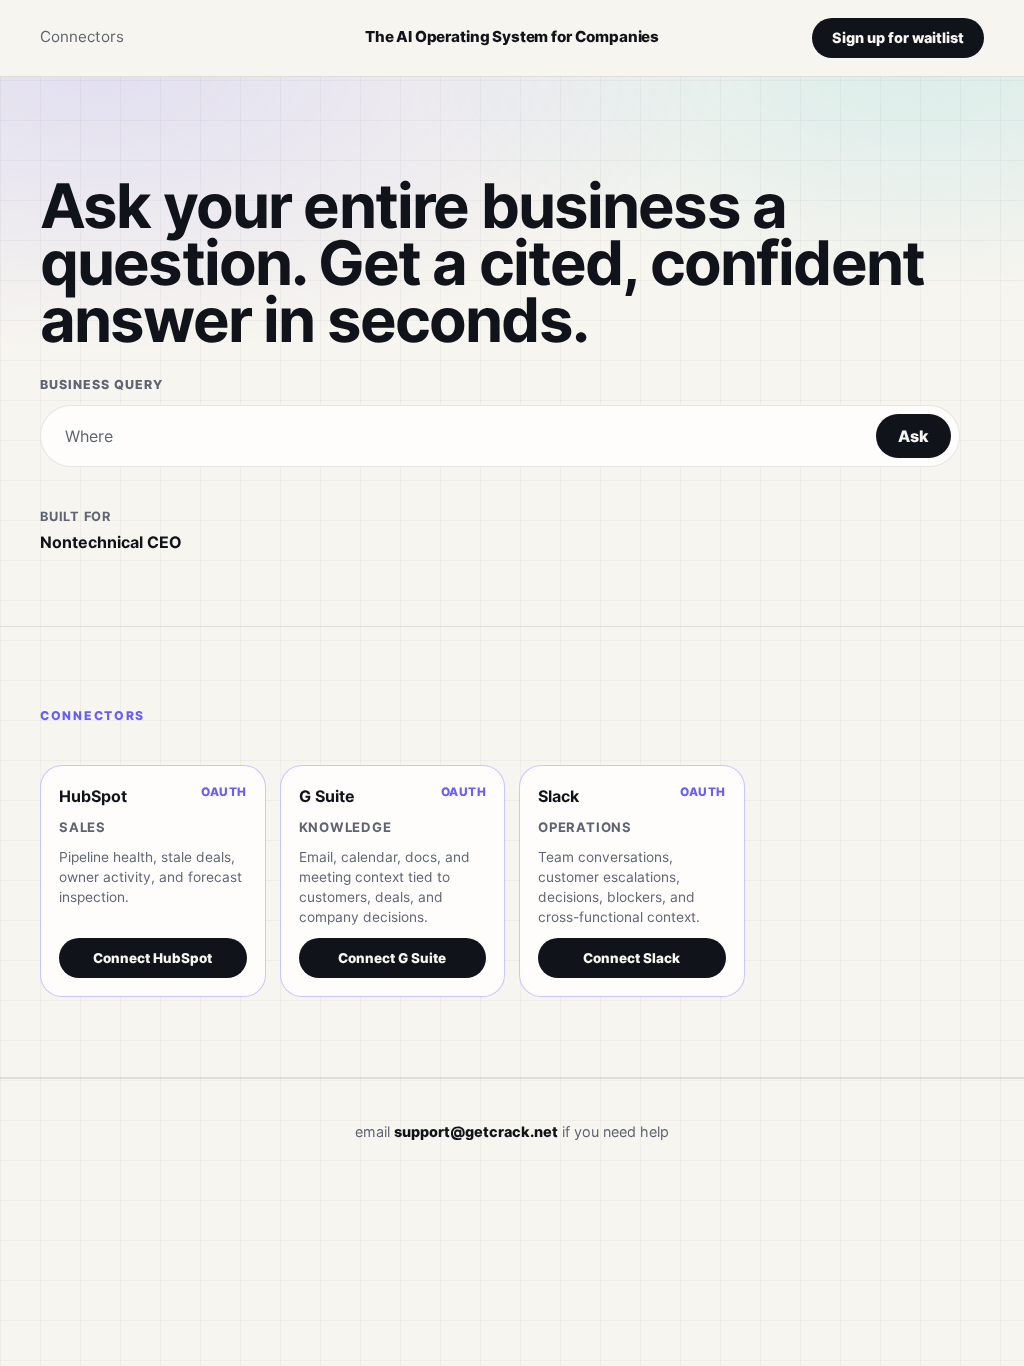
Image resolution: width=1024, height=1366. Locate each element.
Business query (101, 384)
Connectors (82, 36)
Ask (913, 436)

################

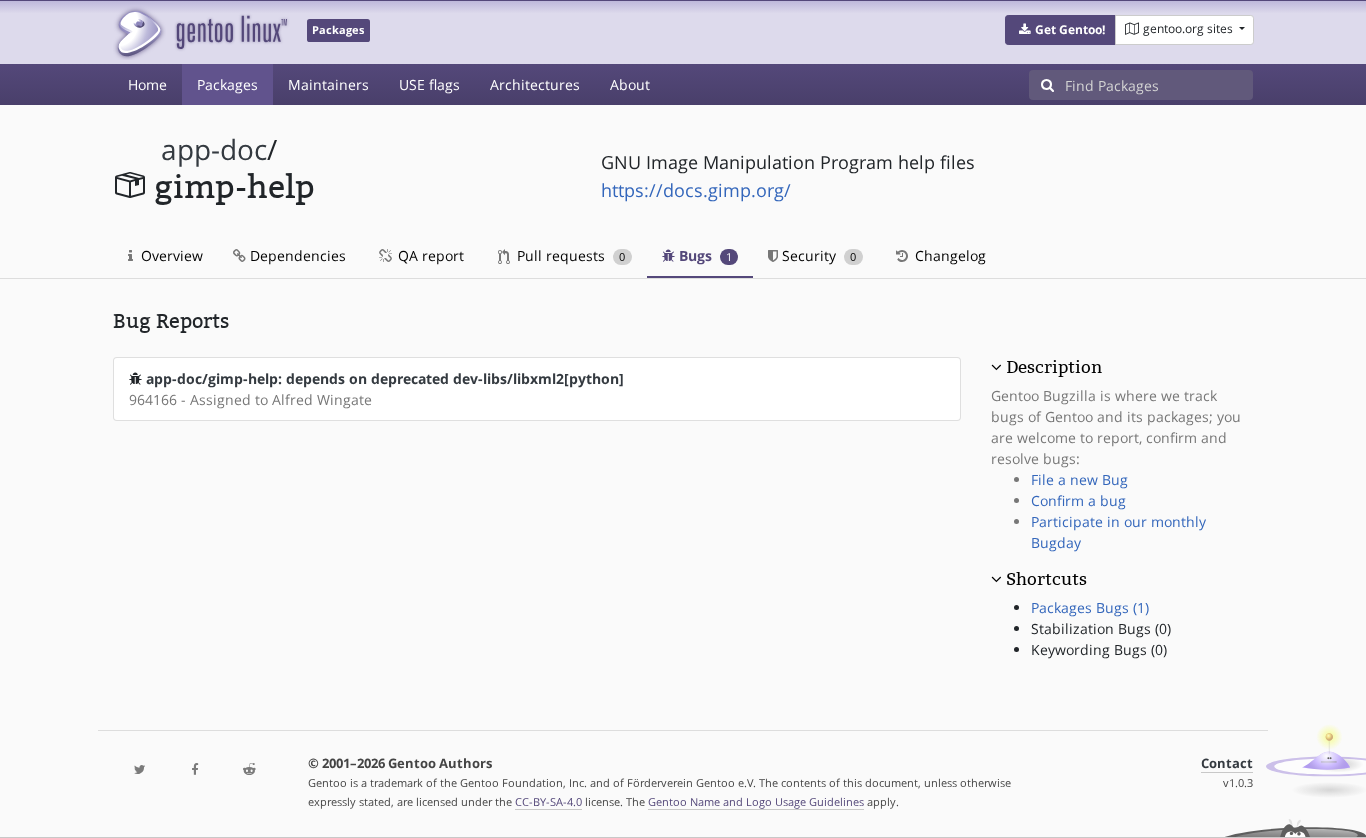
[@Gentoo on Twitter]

################

● Task objective
In the entries above, find the line holding "Image resolution: width=1024, height=1366." and the line holding "Ask (913, 436)", then retype exactly those two lines and every line between them, and nothing else.

● Solution to the exercise
Image resolution: width=1024, height=1366. Locate each element.
Business query (101, 384)
Connectors (82, 36)
Ask (913, 436)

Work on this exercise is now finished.